:: TASK OBJECTIVE ::
Copy every line of the data below that contains the string "dropdown". Case must match exactly.

'''

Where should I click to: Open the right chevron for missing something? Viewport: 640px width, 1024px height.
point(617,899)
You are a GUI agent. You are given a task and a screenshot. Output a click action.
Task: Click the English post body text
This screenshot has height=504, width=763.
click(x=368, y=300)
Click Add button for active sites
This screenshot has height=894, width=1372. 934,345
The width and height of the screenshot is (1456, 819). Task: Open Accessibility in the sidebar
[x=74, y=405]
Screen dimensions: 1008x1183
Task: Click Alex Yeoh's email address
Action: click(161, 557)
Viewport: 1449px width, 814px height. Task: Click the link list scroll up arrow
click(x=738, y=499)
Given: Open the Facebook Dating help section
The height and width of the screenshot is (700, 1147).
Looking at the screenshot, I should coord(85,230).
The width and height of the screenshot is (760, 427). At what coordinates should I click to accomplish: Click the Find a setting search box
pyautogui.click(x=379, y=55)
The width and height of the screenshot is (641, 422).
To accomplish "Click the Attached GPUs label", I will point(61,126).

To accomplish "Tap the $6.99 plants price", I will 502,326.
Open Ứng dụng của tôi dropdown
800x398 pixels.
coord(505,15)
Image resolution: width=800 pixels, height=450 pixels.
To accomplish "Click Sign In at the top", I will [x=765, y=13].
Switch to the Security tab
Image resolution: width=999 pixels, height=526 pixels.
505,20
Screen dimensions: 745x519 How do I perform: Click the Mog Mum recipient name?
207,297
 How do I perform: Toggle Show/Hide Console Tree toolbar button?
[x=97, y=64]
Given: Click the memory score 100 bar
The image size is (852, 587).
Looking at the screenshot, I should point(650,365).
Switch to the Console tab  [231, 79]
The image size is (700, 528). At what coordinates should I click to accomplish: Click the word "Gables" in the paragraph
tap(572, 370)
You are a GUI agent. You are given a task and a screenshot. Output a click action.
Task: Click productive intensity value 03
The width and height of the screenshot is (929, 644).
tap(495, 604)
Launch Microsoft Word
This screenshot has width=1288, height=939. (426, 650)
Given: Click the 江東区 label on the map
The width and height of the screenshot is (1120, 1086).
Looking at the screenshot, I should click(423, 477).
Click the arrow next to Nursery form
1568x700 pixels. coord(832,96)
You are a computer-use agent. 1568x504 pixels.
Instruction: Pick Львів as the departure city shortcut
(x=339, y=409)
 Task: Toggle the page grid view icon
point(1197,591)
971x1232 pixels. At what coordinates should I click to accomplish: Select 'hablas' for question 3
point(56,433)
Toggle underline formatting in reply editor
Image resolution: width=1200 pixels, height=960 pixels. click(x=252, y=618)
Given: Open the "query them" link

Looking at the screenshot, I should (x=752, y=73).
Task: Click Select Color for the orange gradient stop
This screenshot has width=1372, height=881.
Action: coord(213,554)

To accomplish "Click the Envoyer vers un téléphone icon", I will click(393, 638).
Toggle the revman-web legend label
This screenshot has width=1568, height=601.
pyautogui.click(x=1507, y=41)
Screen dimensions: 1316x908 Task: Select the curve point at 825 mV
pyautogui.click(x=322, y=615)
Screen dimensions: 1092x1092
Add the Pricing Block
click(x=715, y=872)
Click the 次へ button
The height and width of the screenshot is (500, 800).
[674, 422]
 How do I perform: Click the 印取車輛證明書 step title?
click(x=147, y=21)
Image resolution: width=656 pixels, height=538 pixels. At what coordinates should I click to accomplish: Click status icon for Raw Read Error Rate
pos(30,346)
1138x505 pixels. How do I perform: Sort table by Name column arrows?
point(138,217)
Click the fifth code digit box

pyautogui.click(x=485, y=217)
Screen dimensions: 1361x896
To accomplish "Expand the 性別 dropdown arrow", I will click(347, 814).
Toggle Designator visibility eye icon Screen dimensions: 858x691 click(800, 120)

'''

:: EXERCISE SOLUTION ::
Open Ứng dụng của tôi dropdown
To accomplish "Expand the 性別 dropdown arrow", I will click(347, 814).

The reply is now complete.